Project description:Adult mouse subventricular zone (SVZ) neural progenitor cells (NPCs) retain the capacity to generate multiple lineages in vitro and in vivo. Thus far, the mechanisms involved in the regulation of these cells have not been well elucidated. We have carried out RNA profiling of adult SVZ cell cultures undergoing differentiation, to identify pathways that regulate progenitor cell proliferation and to define a set of transcripts that can be used as molecular tools in the drug discovery process. We carried out a stepwise stratification of the results to identify transcripts specifically enriched in NPCs and validated some of these using comparative literature analysis, quantitative PCR and immunological techniques.
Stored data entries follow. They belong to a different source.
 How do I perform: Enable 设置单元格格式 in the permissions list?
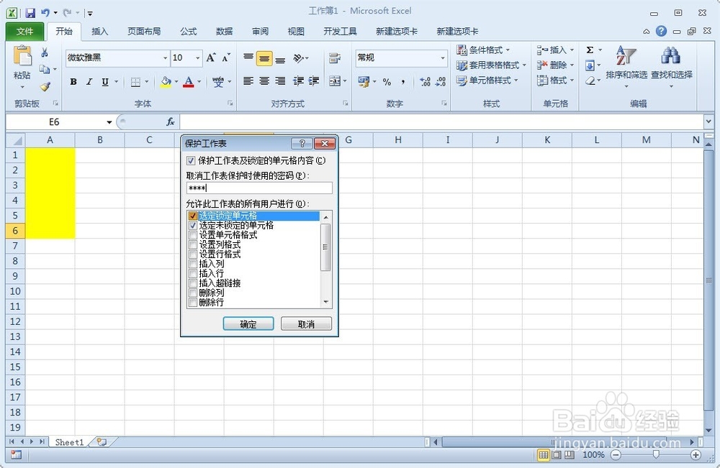(x=193, y=234)
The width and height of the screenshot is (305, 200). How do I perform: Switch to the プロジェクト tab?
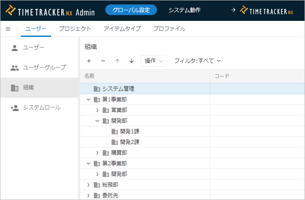click(x=75, y=29)
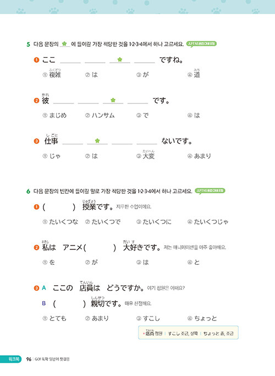Viewport: 275px width, 376px height.
Task: Click the blank parentheses before 授業です
Action: [x=59, y=207]
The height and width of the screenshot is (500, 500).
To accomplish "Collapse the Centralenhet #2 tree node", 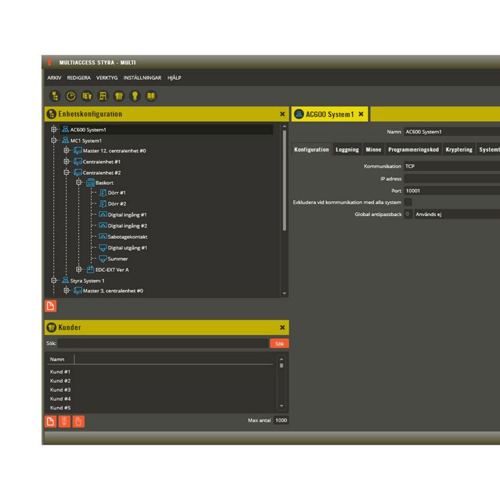I will (x=66, y=172).
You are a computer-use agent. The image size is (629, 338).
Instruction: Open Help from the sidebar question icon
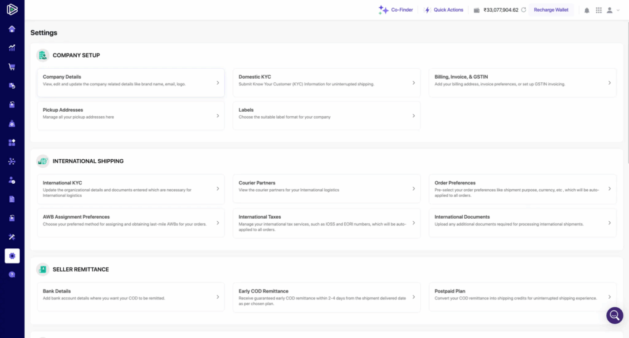12,275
The results show a set of transcription factors, secreted molecules, and plasma membrane markers which are differentially regulated during differentiation. Pathway analysis highlights alterations in IGF, Wnt and TGFbeta signalling cascades. Further characterization of these components could provide greater insight into the mechanisms involved in the regulation of neurogenesis in the adult brain. Mouse subventricular zone neural stem cells cultures were prepared from C57Bl6/J mice (Johansson et al.,1999) and cultured in suspension in DFEM/F12 1:1 supplemented with PSF, B27 supplement and EGF/ FGF-2 at 20ng/ml. RNA was isolated from either expanding neurospheres in the presence of FGF2 and EGF (Reynolds and Weiss, 1992; Gritti et al., 1999), or from cultures induced to differentiate upon growth factor withdrawal or serum exposure, either after 24 hours (in suspension, to avoid changes induced by substrate attachment) or 5 days (as adherent cultures in poly-lysine and laminin-coated plates). Experiments were conducted in triplicate from independent batches of SVZ preparations. As a control for potential effects of media changes, a set of identical cultures were included where cells were grown for a further 24 hours in fresh media containing FGF2 and EGF (20 ng/ml each, normal growth media, NGM). Fluorescently labelled aRNA from individual samples were competitively hybridised against a pool of labelled aRNA from undifferentiated reference (starting) material on custom Agilent microarrays representing ~22,500 mouse transcripts. Technical, fluor-reversed hybridisations were performed for every sample.